Below is an excerpt from the book Experiences: Life in a Continuing Care Retirement Community, which is a compilation of essays and poetry written and published by residents of Kendal at Longwood.
“The Consecrated Cottage” by Bob and Betty Warner
I’ve always loved singing. For me, it is a spiritual experience, blending my bass voice with the sopranos and the altos to create a work of art that floats away in the air when done, leaving both singer and listener feeling connected with each other and the universe. After retirement, I was thrilled to participate in my local church choir, but as time approached for the Kendal phase in my life, I feared that my desire to sing would have no outlet.
As we explored residency at Kendal at Longwood, we came for a two-day “Try Us” experience. (Potential residents are invited to come and stay for three days to experience the community on a trial basis. We highly recommend that every prospective resident do so.) Amazingly enough, Kendal had a chorus! And it was rehearsing the day we visited! Excited and expectant, I joined their rehearsal. Kendal is a community of nearly 400 active and involved adults, so I was surprised to find only 20 or so residents at the rehearsal. These, mostly women ranging in age from ages 70 to over 100, were excited that a male bass singer might someday join them, and they welcomed me warmly. Under the guidance of choir director Sheila, they were doing well for their size and composition, but this choir would not meet my hopes for a challenging opportunity to develop and practice my singing skills. Ah, well, Kendal was still our best choice for a retirement community and perhaps I would find a choir nearby where I could sing.
Sooner than expected, we were offered an ideal cottage, sold our house and were living in a temporary cottage while ours was being renovated. Off I went to my first choir rehearsal and to my surprise and delight, now there were 70 of us in the Kendal Singers, including more basses—male basses. I was again warmly greeted, given my music, and settled into the back row of basses, just behind our neighbor-to-be Ian and between married couple Ellie and Merritt.

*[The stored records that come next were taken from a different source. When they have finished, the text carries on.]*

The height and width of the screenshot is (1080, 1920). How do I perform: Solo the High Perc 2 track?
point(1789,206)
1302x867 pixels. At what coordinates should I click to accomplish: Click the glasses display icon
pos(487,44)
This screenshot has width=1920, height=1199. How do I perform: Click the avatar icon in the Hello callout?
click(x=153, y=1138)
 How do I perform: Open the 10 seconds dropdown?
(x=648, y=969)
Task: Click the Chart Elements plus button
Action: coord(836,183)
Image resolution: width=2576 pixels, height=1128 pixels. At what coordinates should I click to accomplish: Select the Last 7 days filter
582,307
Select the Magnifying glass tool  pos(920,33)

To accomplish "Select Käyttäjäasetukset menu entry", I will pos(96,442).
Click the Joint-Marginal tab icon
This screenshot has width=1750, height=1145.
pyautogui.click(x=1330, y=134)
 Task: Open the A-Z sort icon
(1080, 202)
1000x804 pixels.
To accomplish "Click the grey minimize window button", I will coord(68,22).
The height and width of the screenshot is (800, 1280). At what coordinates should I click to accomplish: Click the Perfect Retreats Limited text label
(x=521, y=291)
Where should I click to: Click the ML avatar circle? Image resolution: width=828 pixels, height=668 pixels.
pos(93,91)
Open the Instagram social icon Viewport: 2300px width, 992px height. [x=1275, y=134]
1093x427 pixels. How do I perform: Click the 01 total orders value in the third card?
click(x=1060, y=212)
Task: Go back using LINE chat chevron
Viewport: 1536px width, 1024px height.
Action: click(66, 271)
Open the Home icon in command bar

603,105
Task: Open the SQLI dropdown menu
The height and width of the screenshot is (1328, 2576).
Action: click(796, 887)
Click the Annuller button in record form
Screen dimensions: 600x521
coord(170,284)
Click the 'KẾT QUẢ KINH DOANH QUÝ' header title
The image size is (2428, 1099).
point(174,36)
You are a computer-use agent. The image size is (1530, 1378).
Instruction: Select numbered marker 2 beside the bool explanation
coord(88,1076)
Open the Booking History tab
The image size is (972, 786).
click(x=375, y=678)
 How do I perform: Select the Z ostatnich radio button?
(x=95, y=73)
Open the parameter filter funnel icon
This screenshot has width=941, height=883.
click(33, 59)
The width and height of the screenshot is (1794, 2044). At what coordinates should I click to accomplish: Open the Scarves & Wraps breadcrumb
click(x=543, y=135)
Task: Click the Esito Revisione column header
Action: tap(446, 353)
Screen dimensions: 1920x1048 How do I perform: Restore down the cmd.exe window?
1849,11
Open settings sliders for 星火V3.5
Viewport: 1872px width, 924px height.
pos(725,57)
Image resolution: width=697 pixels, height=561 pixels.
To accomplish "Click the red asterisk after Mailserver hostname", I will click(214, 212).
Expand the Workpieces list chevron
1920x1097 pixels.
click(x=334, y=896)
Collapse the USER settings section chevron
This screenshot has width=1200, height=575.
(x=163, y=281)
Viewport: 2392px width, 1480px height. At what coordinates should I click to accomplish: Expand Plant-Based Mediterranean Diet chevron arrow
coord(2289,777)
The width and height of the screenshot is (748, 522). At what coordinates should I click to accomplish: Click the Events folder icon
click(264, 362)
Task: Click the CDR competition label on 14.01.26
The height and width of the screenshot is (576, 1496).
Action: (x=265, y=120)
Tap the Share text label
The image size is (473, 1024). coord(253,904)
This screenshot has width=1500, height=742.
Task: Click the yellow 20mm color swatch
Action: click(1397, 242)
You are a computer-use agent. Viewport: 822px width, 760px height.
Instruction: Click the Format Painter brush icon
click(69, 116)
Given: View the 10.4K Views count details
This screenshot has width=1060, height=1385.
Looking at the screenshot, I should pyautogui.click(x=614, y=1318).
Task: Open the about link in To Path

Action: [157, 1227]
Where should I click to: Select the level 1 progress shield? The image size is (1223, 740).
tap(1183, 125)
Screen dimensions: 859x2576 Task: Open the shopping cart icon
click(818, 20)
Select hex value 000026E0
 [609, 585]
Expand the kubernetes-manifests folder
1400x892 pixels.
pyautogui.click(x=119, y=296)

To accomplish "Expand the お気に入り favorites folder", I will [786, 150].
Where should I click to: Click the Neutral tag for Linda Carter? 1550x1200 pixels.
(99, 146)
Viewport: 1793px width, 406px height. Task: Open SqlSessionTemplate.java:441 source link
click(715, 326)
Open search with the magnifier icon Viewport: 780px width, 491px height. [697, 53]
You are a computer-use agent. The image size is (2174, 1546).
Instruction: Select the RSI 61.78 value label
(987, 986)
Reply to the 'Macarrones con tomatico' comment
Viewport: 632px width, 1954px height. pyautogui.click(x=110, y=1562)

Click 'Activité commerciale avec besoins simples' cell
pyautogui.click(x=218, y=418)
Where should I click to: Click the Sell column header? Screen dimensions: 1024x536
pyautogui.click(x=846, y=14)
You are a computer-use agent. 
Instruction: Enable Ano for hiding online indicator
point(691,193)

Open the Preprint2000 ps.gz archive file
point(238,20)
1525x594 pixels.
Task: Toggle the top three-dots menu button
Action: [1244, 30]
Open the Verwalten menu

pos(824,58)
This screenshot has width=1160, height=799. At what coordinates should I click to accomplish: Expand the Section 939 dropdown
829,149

The concert was to include 14 beautiful songs, varying in complexity, composition age and type. I resolved to learn them quickly, and rehearsed at our temporary home using my computer linked to YouTube for the music. I shared my YouTube links with Sheila and the choir. Many found them helpful.
In between rehearsal and settling in, we watched the progress of our cottage. Kendal had decided that the cottage would be totally redone, and had stripped it to the studs: new plumbing, new electrical, new HVAC. We considered ourselves incredibly lucky to move into a virtually new cottage, but our neighbors-to-be were suffering through the construction noise and traffic, including the deliveries of wallboard and appliances. Though the cottages were remarkably soundproof, the jarring, pounding sounds of hammers and saws permeate most walls. Ian shared with us one day that he had been startled in his bathroom by the chatter of the construction workers, who had torn down most of the wall and insulation between our bathrooms. We were all anxious for the work to be completed. It was to be ready the week before the concert.
The week before the concert also happened to be the date of a dessert party planned by Ian and his wife, Mary Alice. We were invited to join with several other choir members and Sheila (the choir director) for after-dinner cake and song. As it happened, Betty, my wife couldn’t attend the party; she was in New Jersey helping our daughter with our pre-school grandchildren. She missed more than the party.
We were a joyous and noisy group of singers as we walked together from dinner to Ian and Mary Alice’s cottage for cake: Ellie and Merritt, Sheila and her husband Hank, Bill and Gail and Ian. Passing our cottage, I offered to use the key I had just received to show the finished cottage. As we tumbled through the door together, we admired and exclaimed at how wonderful it looked, especially the open living room with the vaulted ceiling. Standing under the vaulted ceiling, Merritt commented upon how beautifully our voices were resonating. It turned out that the cottage, devoid of furniture, drapes and rugs, was acoustically live; it felt like being in a large shower or a small cathedral. Six of the group were members of the rounds singers, and all were involved with the Kendal Singers. In that perfect moment of joy and camaraderie, Merritt began singing the beautiful, sacred and well-known round “Dona Nobis Pacem”, which roughly translates to “Grant us peace”. The rest of us immediately joined in. With great glee, this crowd of celebrating singers touched the walls with their voices and thrilled at the reverberations.
“Grant us peace” echoes still in the walls of our cottage although curtains and furniture have ended the resonance of the song. The spirit of the hymn and of the fellowship will reverberate here throughout our stay. It was indeed a consecration of the cottage by friends with whom we had chosen to spend the remainder of our lives.